What is expected:
Output the lines from the one holding "Task: Share using the QQ icon" to the end of the entries that follow, exactly and only those, minus any pictures.

[Stored records]
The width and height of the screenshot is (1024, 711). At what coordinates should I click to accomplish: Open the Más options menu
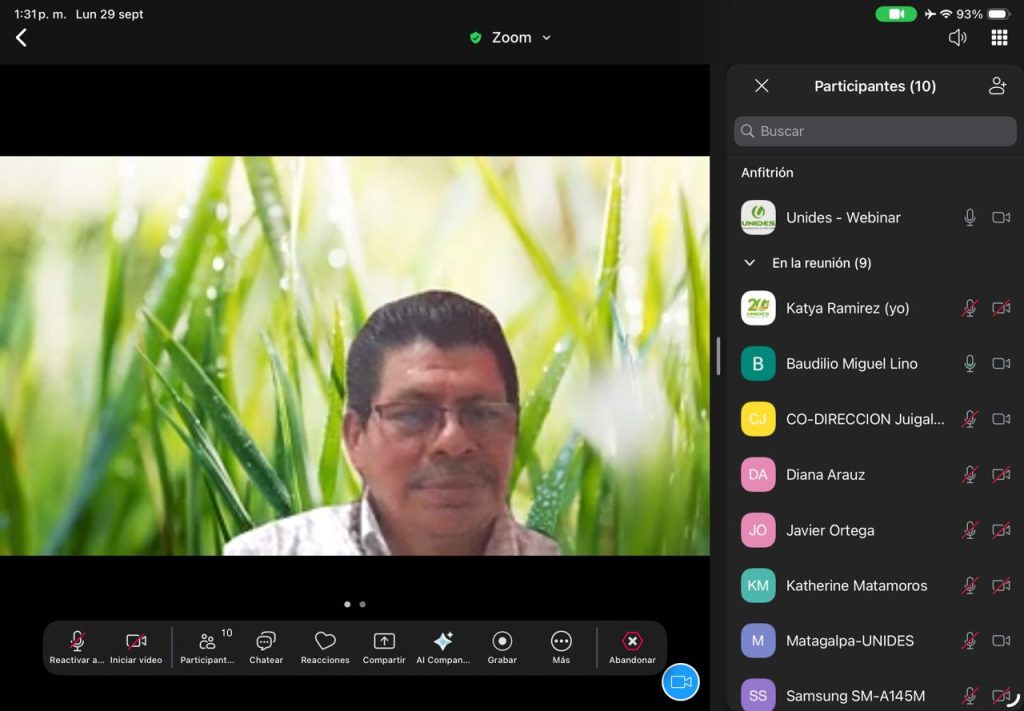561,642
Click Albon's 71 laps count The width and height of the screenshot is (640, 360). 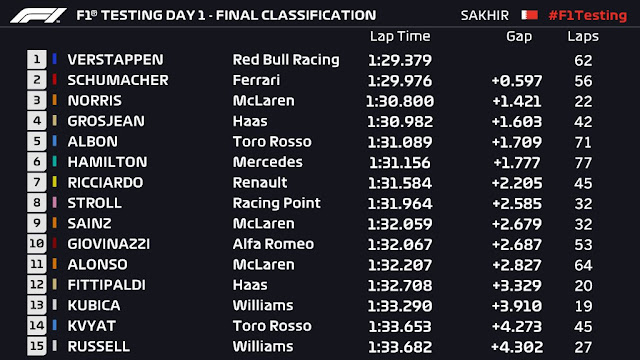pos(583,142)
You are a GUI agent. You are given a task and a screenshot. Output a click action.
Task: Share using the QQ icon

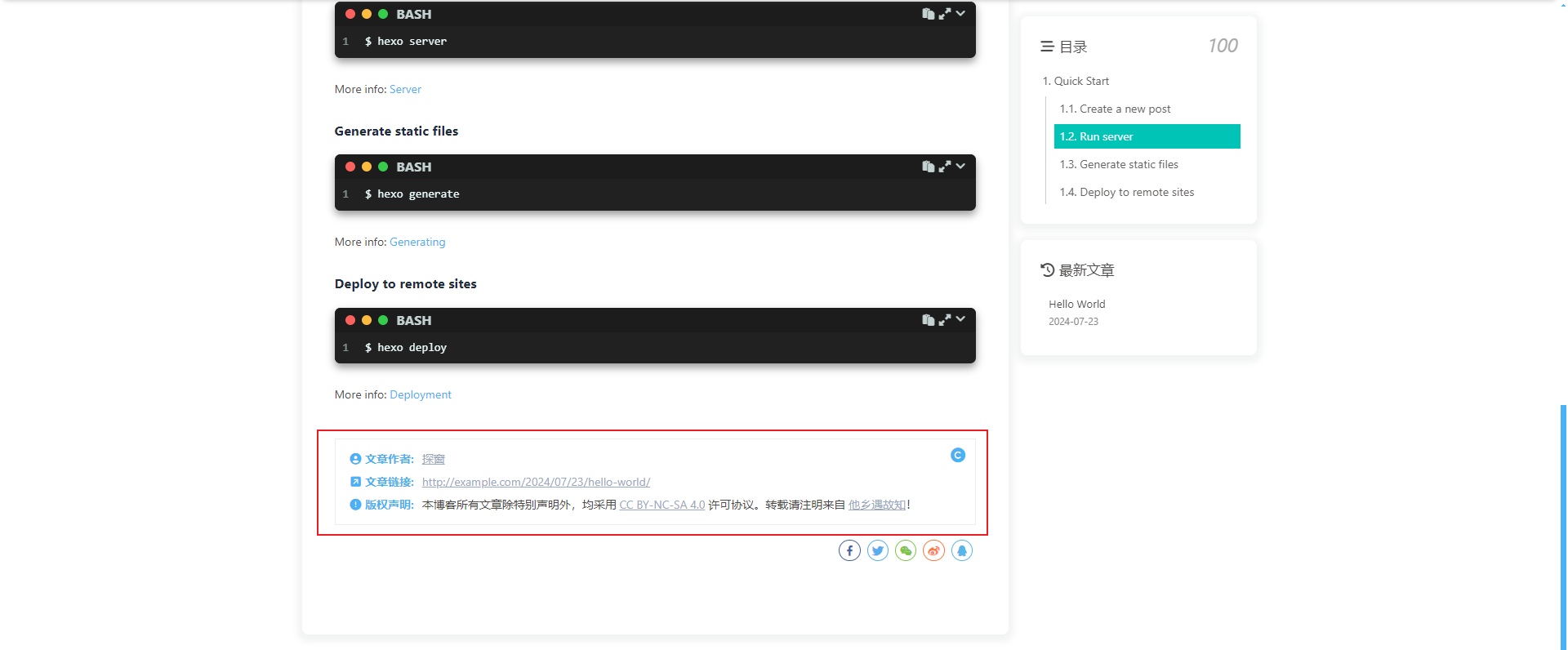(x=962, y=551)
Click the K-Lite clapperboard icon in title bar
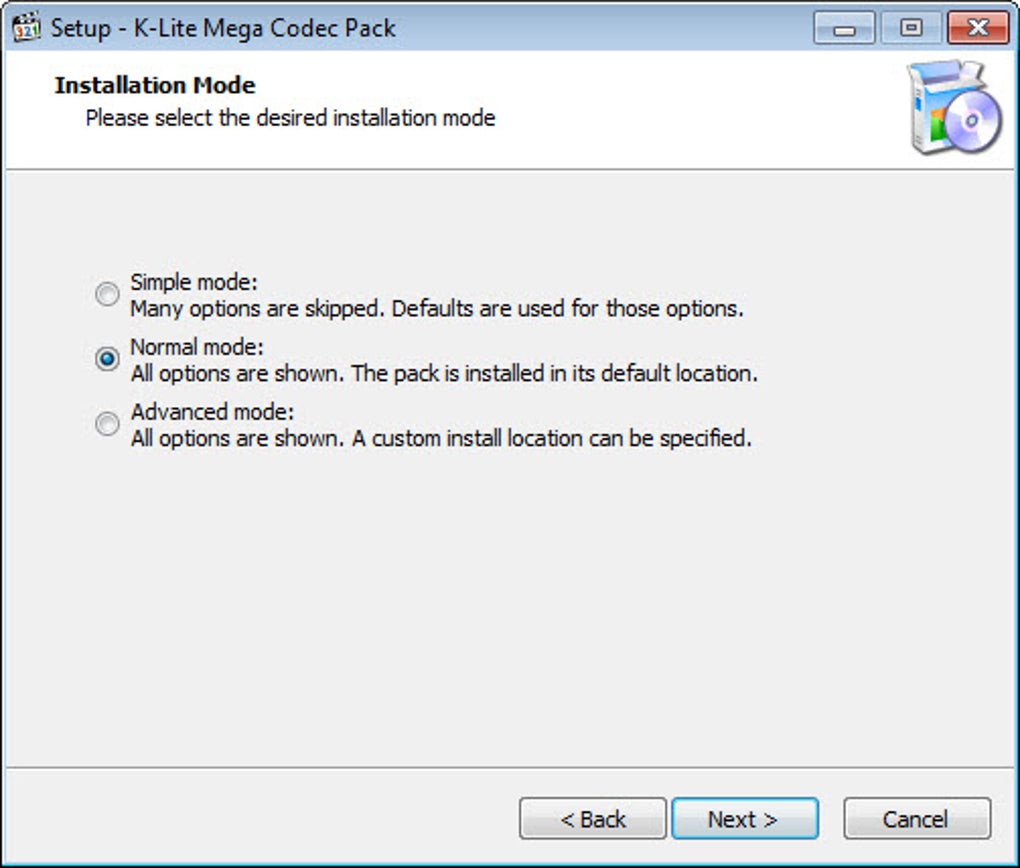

Answer box:
Task: Share using the QQ icon

(x=962, y=551)
Click the K-Lite clapperboard icon in title bar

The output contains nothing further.